*Activity*: In your copy, leave out the pictures and output only the lines from the one holding "At what coordinates" through the end of the data below, exactly.

Collected data
______________________________

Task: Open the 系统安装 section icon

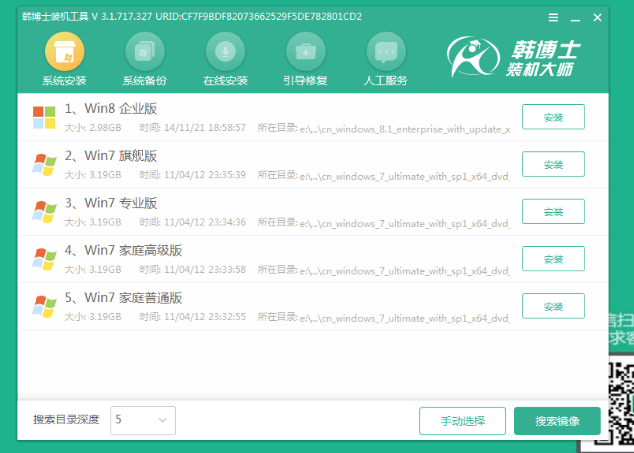Action: click(x=64, y=52)
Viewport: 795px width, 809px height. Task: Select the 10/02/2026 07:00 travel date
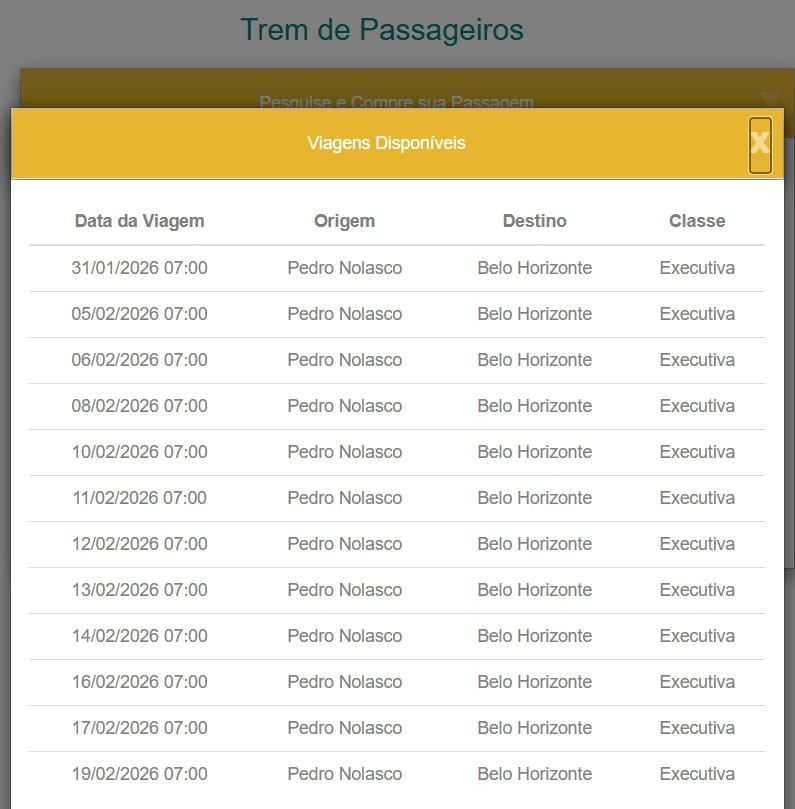139,452
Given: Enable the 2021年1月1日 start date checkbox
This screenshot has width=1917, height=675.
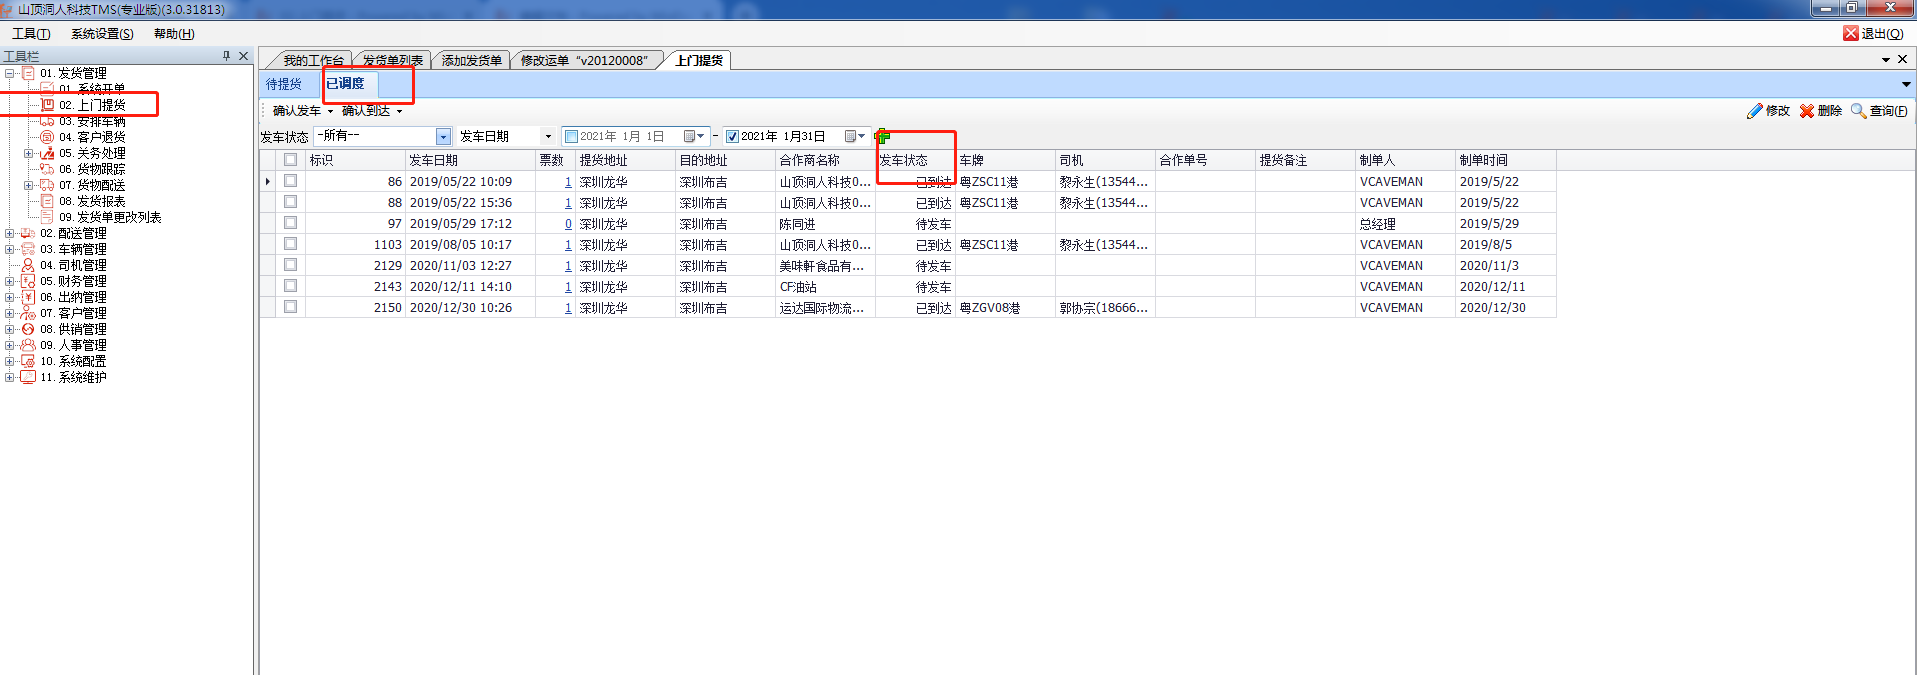Looking at the screenshot, I should pos(571,136).
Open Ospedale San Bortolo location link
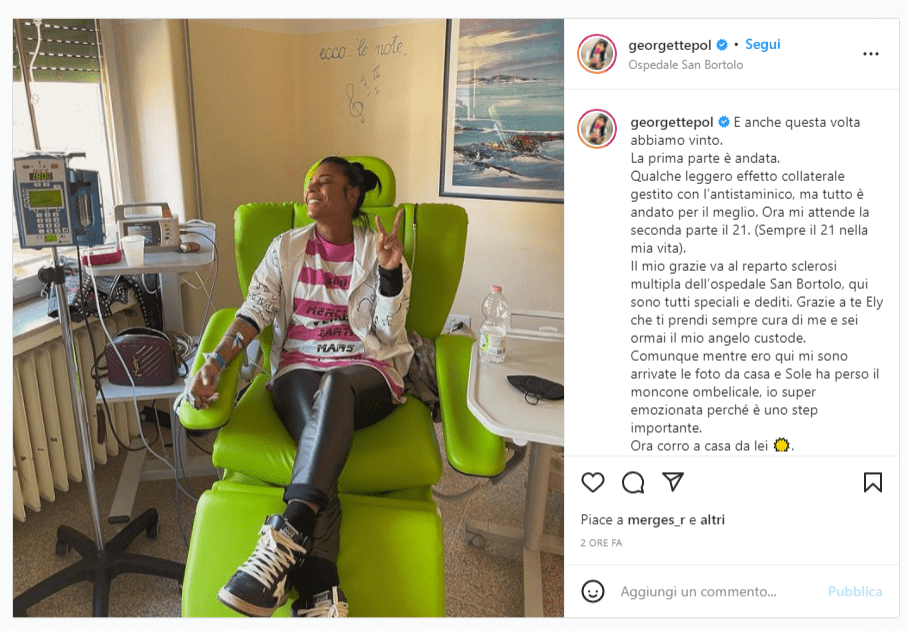Screen dimensions: 908x631 click(686, 65)
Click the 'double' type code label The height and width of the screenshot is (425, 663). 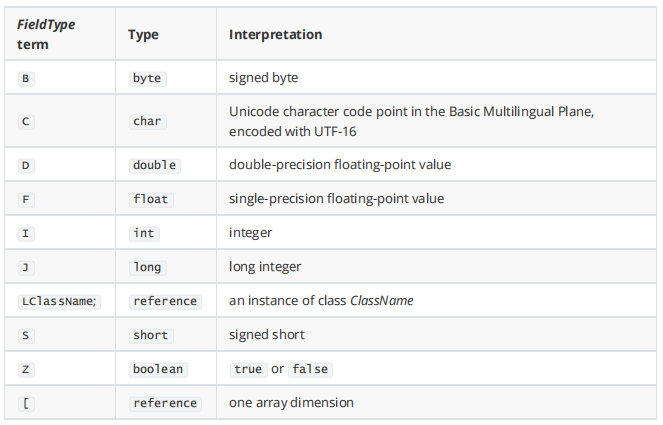[x=154, y=165]
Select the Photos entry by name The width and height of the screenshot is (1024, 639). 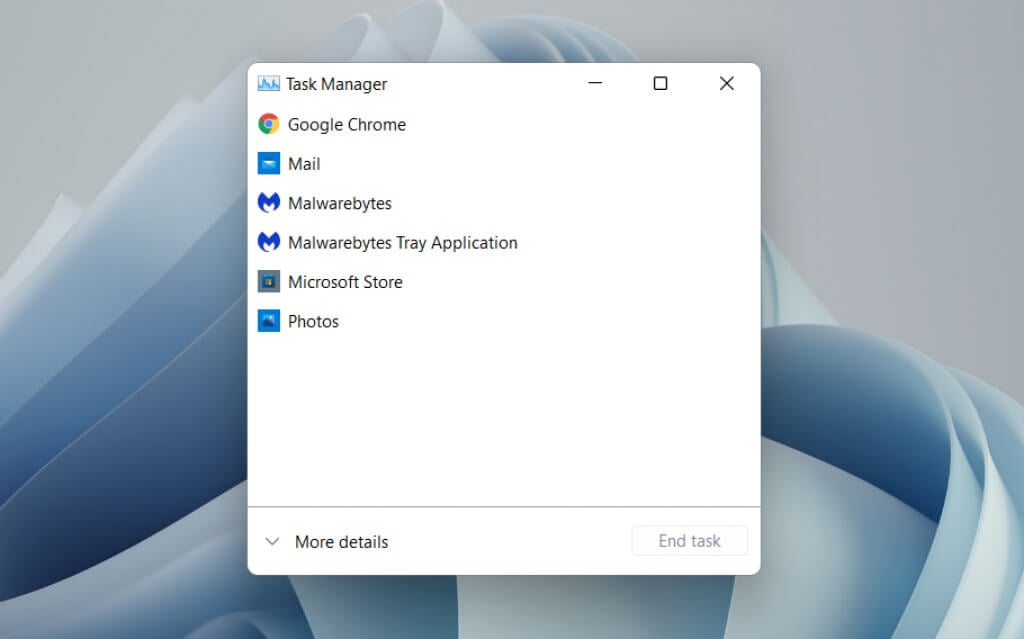tap(313, 321)
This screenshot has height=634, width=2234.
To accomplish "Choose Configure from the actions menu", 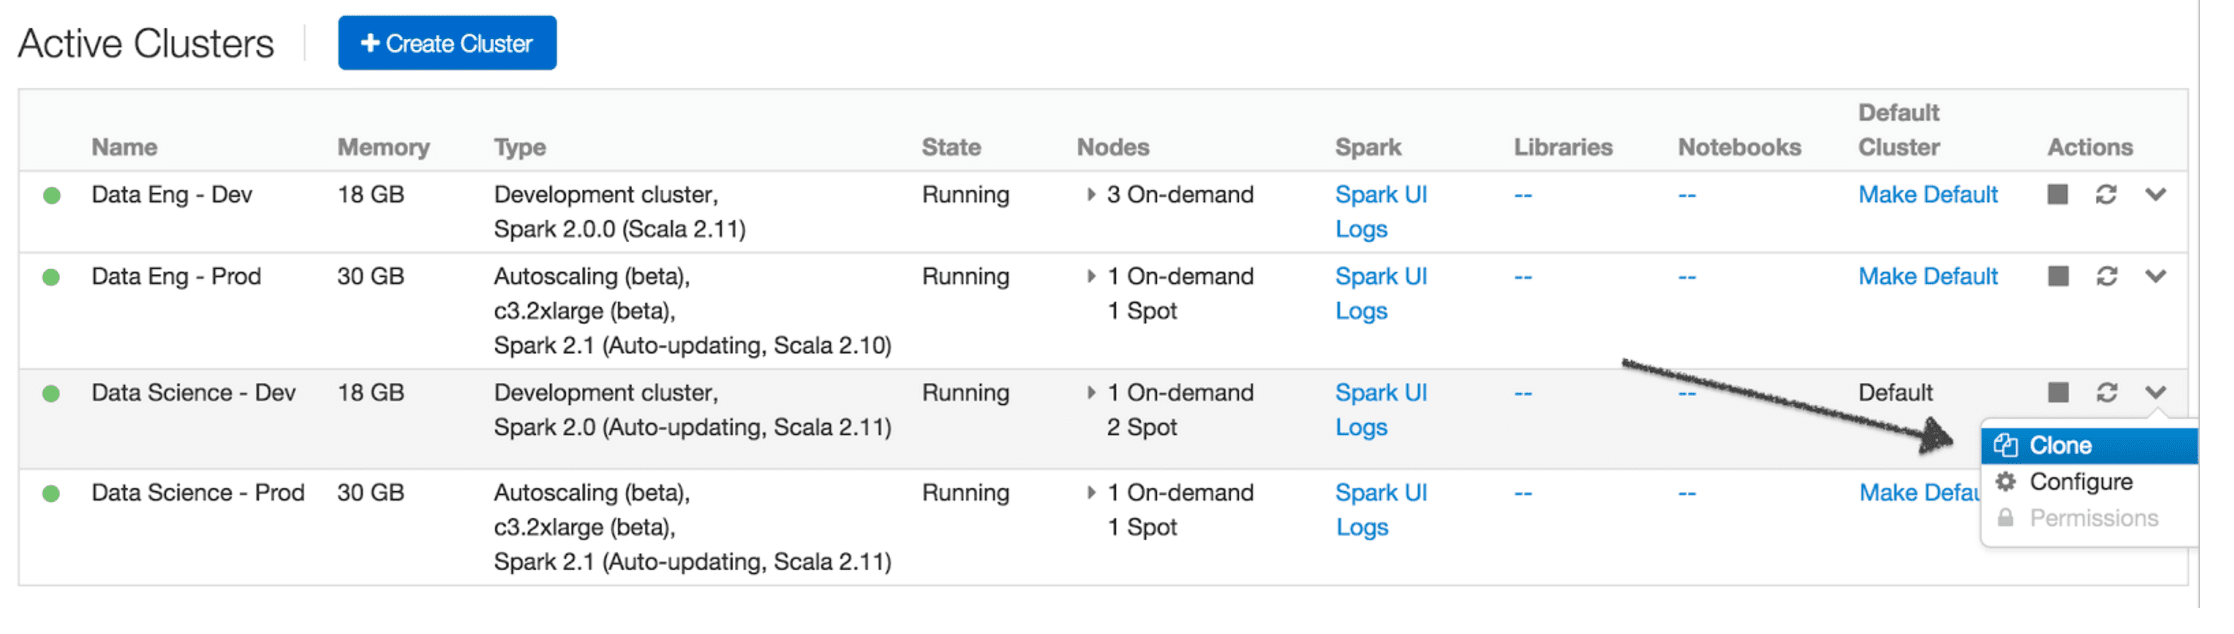I will (2080, 482).
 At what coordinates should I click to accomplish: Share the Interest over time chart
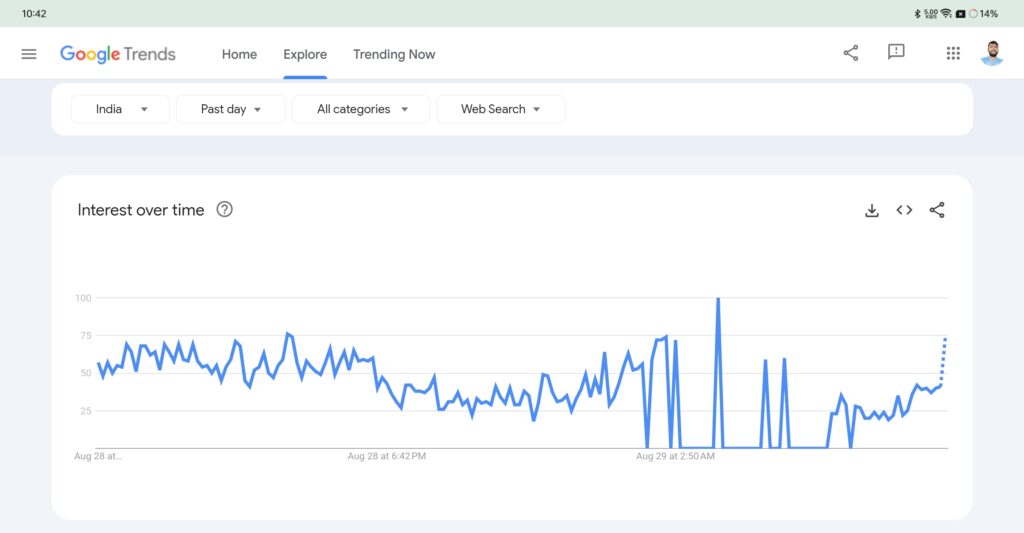(x=937, y=210)
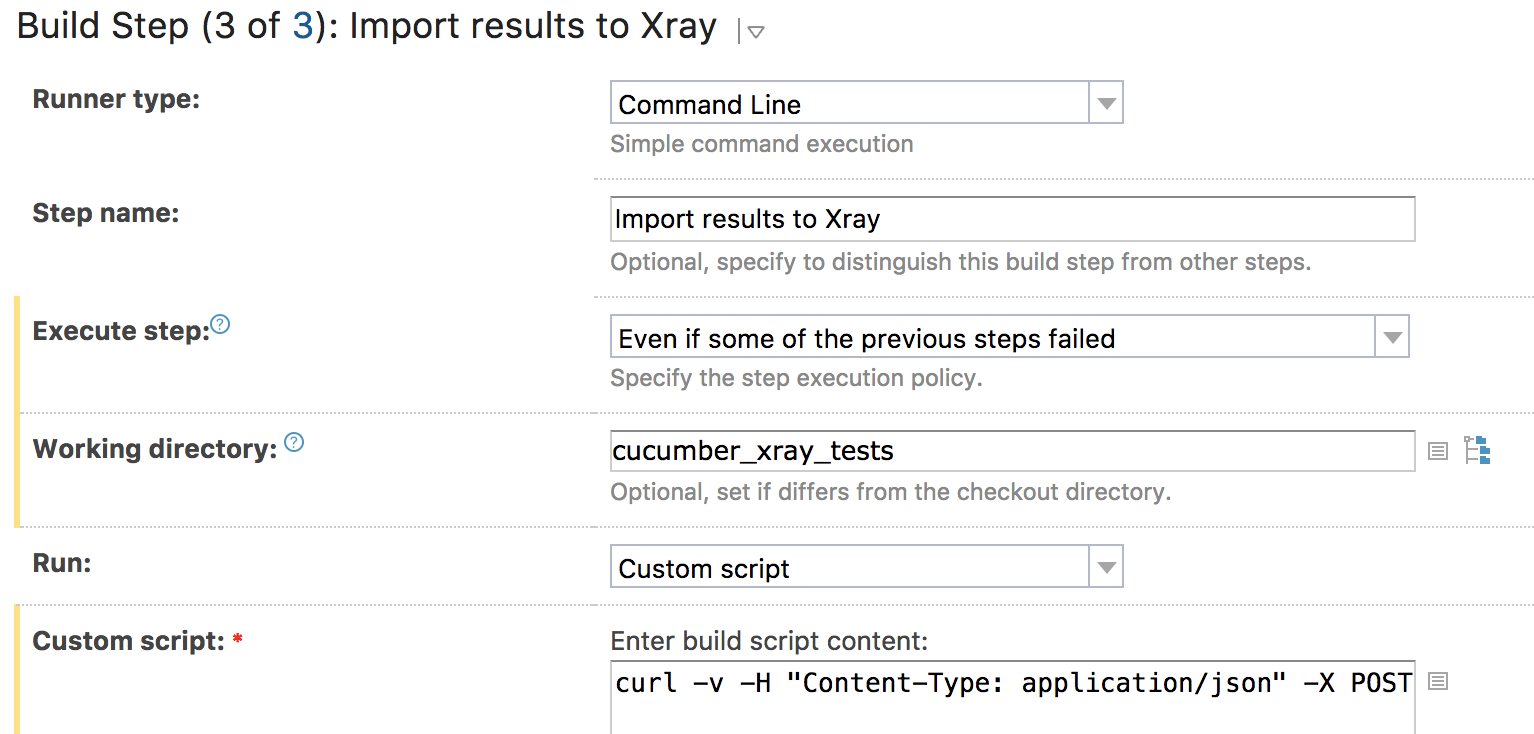Focus the Step name input field

[x=1013, y=219]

______________________________

*Result below*:
 At what coordinates should I click to accomplish: Share the Interest over time chart
(x=937, y=210)
Focus the Step name input field

[x=1013, y=219]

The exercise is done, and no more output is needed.